Loucia Carlier (FR, 1992)
Période de résidence : juillet 2025
Pendant ma résidence EXECAL, j’ai poursuivi mon exploration de la matérialité des images et de la représentation de l’espace à travers des toiles aux textures ambiguës, affinant ma manière d’observer comment les surfaces influencent la perception. Situées entre la peinture, l’objet et l’image, ces œuvres reconstruisent des intérieurs miniaturisés à partir de fragments intimes qui font écho au quotidien. La résidence elle-même est devenue un motif récurrent, alors que l’appartement, les gestes du quotidien et les rencontres ont peu à peu infiltré le travail et influencé son atmosphère.
À travers l’autoportrait, j’ai brouillé les frontières entre le sujet et le décor, construisant des récits visuels dans lesquels l’espace domestique devient un lieu fictionnel, à la fois familier, déroutant et subtilement chargé.
À La Becque, la notion de miniature était au cœur de ma recherche. Les miniatures ne sont pas seulement des objets de rêverie, mais aussi des outils de possession et de manipulation. Grâce à des jouets comme les maisons de poupées ou les cuisines miniatures, les enfants apprennent à appréhender le monde et à reproduire les gestes et les structures sociales des adultes, révélant des formes subtiles de conditionnement culturel et de rapports de pouvoir intégrés.

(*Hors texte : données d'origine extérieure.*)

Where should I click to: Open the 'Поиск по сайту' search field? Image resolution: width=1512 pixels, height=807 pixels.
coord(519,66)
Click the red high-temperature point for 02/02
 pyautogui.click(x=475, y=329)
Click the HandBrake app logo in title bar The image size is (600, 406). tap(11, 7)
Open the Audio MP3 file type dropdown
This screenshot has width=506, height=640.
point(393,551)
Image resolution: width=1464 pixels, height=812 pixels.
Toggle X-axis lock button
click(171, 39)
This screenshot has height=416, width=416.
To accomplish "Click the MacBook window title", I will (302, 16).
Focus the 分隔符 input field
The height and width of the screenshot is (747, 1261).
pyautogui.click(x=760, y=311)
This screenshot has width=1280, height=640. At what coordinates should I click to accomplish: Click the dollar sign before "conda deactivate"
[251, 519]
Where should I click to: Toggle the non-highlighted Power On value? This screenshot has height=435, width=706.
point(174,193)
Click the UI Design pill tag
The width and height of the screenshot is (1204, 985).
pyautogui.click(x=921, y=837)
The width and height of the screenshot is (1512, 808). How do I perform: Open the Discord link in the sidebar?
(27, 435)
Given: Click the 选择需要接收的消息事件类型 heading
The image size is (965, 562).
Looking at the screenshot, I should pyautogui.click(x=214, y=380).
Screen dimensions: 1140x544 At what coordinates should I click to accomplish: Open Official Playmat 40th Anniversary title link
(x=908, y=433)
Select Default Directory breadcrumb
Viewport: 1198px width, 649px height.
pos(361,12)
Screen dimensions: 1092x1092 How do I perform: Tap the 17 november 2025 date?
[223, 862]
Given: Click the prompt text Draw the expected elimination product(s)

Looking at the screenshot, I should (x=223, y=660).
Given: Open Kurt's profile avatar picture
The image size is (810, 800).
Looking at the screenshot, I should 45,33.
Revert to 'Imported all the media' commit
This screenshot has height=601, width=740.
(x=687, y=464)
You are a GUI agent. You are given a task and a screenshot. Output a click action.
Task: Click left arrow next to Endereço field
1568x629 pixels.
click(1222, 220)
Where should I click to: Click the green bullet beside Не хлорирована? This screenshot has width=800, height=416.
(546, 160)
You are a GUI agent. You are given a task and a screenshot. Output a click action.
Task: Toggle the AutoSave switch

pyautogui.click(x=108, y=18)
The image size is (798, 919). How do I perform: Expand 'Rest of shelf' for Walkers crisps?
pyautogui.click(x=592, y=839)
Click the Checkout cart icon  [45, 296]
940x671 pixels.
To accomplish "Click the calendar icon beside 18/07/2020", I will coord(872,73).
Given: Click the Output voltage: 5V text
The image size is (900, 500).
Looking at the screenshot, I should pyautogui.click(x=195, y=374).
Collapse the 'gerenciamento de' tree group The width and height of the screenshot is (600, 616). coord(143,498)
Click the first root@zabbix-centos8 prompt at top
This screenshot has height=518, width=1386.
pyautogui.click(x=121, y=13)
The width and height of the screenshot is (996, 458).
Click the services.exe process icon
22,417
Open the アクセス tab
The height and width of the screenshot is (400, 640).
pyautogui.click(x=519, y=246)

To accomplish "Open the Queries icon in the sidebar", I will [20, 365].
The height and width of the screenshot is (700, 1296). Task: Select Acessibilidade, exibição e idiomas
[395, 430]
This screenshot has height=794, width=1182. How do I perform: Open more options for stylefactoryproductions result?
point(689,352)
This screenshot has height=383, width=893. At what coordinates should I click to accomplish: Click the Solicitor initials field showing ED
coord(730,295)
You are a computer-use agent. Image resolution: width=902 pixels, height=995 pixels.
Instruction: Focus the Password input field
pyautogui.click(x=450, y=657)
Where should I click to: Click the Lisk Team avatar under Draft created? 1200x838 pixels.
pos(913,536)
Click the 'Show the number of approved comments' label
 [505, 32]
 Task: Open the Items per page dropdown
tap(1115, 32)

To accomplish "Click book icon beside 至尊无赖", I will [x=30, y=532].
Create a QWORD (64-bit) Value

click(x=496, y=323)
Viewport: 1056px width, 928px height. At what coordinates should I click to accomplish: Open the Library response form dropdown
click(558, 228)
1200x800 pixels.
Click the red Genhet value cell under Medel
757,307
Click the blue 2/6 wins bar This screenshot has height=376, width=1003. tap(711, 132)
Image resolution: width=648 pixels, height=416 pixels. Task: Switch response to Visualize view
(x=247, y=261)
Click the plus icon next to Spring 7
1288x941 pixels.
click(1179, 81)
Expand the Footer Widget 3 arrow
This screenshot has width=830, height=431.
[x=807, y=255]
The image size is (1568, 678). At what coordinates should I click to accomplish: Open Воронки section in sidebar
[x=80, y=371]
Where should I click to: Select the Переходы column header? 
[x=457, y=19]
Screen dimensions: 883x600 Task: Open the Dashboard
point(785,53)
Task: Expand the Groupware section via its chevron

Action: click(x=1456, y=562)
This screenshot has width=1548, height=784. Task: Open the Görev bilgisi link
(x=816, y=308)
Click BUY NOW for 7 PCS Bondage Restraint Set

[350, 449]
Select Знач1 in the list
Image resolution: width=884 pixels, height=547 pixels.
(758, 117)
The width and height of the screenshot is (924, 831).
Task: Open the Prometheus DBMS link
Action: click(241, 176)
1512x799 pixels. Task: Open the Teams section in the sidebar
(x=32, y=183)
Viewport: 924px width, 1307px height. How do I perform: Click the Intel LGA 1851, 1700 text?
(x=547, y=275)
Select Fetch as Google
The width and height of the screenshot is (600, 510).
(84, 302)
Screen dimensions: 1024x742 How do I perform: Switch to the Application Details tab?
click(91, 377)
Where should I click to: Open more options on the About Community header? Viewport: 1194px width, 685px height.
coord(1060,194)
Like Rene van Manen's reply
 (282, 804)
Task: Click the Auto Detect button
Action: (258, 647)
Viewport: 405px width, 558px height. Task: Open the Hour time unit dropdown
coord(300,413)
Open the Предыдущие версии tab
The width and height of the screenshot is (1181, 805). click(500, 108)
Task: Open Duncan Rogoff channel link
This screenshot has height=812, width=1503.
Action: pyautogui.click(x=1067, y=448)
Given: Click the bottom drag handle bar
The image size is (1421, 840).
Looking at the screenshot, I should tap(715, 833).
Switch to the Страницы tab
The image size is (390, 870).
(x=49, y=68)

Dans ma pratique, la miniature devient un espace de projection, de soin et de résistance, où des matériaux fragiles du quotidien portent un potentiel de transformation. Cette réflexion s’inspire de « l’immensité intime » de Gaston Bachelard, où les petits espaces contiennent de vastes mondes intérieurs, et fait écho à la lecture féministe de Silvia Federici, qui voit dans la sphère domestique à la fois un lieu de contrainte et un espace de réinvention collective. — Loucia Carlier
Diplômée du Master Arts Visuels – European Art Ensemble de l’ECAL/École cantonale d’art de Lausanne en 2017, artiste et éditrice française, Loucia Carlier (née en 1992) crée des œuvres hybrides entre sculpture et peinture, où images, symboles et objets s’entrelacent par gaufrage, impression et modelage. Ses compositions évoquent un monde en mutation, marqué par l’interdépendance du corps et de l’environnement, reflet des angoisses d’une génération née dans les années 90. Inspirées par des éléments organiques, des références médicales, ufologiques ou psychédéliques, ses pièces se déploient comme une seconde peau, réactive aux tensions du monde contemporain, entre capitalisme, patriarcat et crise écologique.